I’m thinking about what would be involved in making a game that would play-out as a ring composition. Given that ring composition is a specific form of plot it is possible that it could not be adapted to open-ended gameplay. But that is by no means obvious to me. Ring-composition narratives have a an internal logic that is oriented toward certain kinds of problematics, if you will. I’ve spent enough time dealing with ring composition that I’m beginning to get a sense of how they work & what they’re for. The idea would be to set up a game world so that successful play would take the form of a ring, but no tightly specified sequence of actions is required. What’s important is the high-level pattern.

Why King Kong?

Because it’s there?

No, seriously. I’ve developed a pretty sophisticated understanding of the 1933 film. I’ve seen the 2005 Peter Jackson remake and the 1976 remake, but I don’t remember much about either, which is mostly a statement about what I remember, not an aesthetic judgment. I’ve also seen Kong: Skull Island, which is a different kind of beast. For that matter, I’ve seen a bunch of Planet of the Apes films and, of course, a whole bunch of action-adventure films in jungle settings involving big animals. It’s a world I’m comfortable with.
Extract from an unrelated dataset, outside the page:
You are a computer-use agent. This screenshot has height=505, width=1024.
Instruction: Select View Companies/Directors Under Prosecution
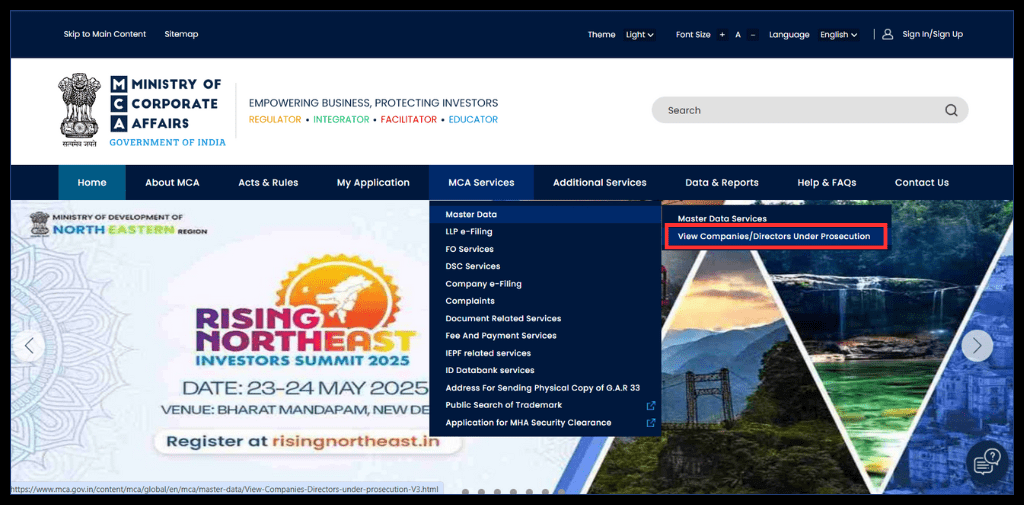773,237
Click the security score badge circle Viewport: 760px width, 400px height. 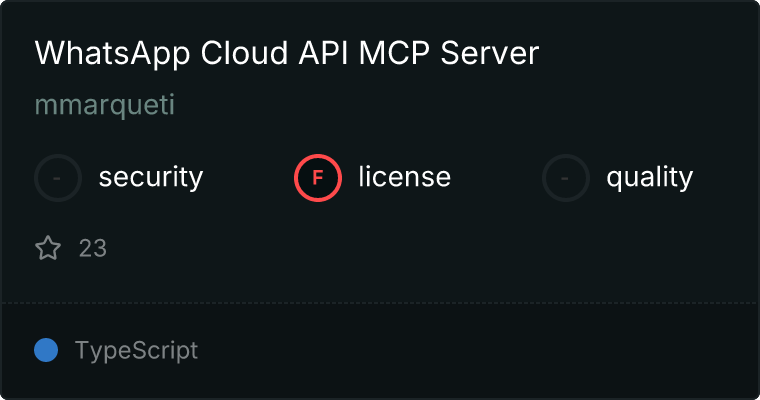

But it’s the 1933 film that interests me. That’s the one that started the whole business. It’s an astonishing film. And it’s ring form. It’s not, as I’ve observed in several posts, that I believe there’s some special magic in ring-composition – a key to all mythologies, an Open Sesame! that will lay the wonders of the world before my feet – rather, it’s something specific to look for. And, having found various examples, I can compare and contrast them to get a sense of what’s going on.

I am aware that various games have been based on the character and even one or more of the specific films (e.g. Peter Jackson’s King Kong). I may well want to investigate one or may of them at some point. But I need to do some thinking before I get to that point. Just what thinking I need to do...

... THAT’s what I’m trying to figure out.

Policy, Strategy, Tactics and cultural psychodynamics

In On War Carl von Clauswitz made a tripartite distinction between policy, strategy, and tactics.  National political policy established the objectives to be achieved by military strategy; strategy established the objectives to be achieved by tactics; and tactics governed the actual deployment of troops and equipment on a day-by-day basis. I find this a generally useful way of thinking about a variety of things. One might, for example, think of an action-adventure game (like Jackson’s Kong) as a strategic level adventure realized, at various points, though tactical level actions.

But what of policy? Northrop Frye has observed that a certain kind of comedy has a three-part plot: “One is the period of preparation . . . Another is the period of license and confusion of values . . . Third is the period of festivity itself” (A Natural Perspective, p. 73). If you drop the third part, you get a tragedy.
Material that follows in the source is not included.